=== Task prompt ===
Report back each line of the records that contains the string "computer".

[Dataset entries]
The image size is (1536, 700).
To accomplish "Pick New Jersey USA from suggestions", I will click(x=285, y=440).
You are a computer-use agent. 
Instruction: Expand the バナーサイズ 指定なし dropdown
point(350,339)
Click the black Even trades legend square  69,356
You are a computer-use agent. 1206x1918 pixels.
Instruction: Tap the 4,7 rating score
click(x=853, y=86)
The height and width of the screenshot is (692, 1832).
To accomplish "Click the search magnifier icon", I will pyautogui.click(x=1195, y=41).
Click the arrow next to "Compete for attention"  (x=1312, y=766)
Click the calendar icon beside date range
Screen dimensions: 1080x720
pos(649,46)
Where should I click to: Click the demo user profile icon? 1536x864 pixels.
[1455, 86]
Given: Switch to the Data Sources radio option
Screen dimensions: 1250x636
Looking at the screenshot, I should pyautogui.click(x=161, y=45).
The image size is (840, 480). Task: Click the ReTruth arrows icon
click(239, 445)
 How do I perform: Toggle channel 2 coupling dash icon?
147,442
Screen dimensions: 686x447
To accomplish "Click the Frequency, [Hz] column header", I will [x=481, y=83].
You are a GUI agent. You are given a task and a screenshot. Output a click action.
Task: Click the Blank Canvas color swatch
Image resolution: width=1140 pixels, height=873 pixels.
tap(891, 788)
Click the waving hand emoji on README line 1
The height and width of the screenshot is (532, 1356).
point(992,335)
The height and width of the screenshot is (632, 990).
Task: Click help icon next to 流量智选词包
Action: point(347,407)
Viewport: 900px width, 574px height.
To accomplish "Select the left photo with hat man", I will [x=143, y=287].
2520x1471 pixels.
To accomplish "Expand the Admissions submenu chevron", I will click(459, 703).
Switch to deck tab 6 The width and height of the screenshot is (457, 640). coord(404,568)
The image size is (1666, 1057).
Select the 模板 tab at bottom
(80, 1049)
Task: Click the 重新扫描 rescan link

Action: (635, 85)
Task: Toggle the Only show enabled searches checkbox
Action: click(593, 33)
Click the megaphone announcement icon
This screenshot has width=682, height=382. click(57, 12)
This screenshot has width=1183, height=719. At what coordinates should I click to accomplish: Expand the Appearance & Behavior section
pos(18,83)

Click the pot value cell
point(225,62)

=== Result of the exercise ===
You are a computer-use agent. 
You are a computer-use agent. 1206x1918 pixels.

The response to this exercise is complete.